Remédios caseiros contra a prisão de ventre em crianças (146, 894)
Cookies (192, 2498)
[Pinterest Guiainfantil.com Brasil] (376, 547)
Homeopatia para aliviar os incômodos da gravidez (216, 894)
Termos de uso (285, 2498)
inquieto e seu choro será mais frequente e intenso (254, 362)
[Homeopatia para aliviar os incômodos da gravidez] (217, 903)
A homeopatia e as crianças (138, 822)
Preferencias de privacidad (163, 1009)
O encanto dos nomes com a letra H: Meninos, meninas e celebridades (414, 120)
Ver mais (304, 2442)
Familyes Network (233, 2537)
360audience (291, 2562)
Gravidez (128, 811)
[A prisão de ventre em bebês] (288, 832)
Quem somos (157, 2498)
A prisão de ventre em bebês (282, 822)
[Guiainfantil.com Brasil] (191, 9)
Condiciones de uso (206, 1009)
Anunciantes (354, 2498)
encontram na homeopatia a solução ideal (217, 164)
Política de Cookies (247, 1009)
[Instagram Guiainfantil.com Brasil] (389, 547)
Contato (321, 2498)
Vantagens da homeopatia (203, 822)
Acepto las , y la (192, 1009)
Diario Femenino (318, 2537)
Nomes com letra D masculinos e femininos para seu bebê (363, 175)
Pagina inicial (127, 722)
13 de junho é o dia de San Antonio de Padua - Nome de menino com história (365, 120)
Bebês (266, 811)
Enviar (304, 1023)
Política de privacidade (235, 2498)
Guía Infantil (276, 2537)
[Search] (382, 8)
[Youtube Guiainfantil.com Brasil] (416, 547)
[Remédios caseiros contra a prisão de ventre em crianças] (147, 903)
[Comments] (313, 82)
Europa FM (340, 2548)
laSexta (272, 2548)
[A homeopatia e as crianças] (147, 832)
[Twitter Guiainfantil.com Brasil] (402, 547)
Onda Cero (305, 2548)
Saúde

----

-- What is being asked --
Quote every line from the line containing "A prisão de ventre em bebês (282, 822)" through the closing line of the listing, including both.

-- Result for this exercise --
A prisão de ventre em bebês (282, 822)
[Guiainfantil.com Brasil] (191, 9)
Condiciones de uso (206, 1009)
Anunciantes (354, 2498)
encontram na homeopatia a solução ideal (217, 164)
Política de Cookies (247, 1009)
[Instagram Guiainfantil.com Brasil] (389, 547)
Contato (321, 2498)
Vantagens da homeopatia (203, 822)
Acepto las , y la (192, 1009)
Diario Femenino (318, 2537)
Nomes com letra D masculinos e femininos para seu bebê (363, 175)
Pagina inicial (127, 722)
13 de junho é o dia de San Antonio de Padua - Nome de menino com história (365, 120)
Bebês (266, 811)
Enviar (304, 1023)
Política de privacidade (235, 2498)
Guía Infantil (276, 2537)
[Search] (382, 8)
[Youtube Guiainfantil.com Brasil] (416, 547)
[Remédios caseiros contra a prisão de ventre em crianças] (147, 903)
[Comments] (313, 82)
Europa FM (340, 2548)
laSexta (272, 2548)
[A homeopatia e as crianças] (147, 832)
[Twitter Guiainfantil.com Brasil] (402, 547)
Onda Cero (305, 2548)
Saúde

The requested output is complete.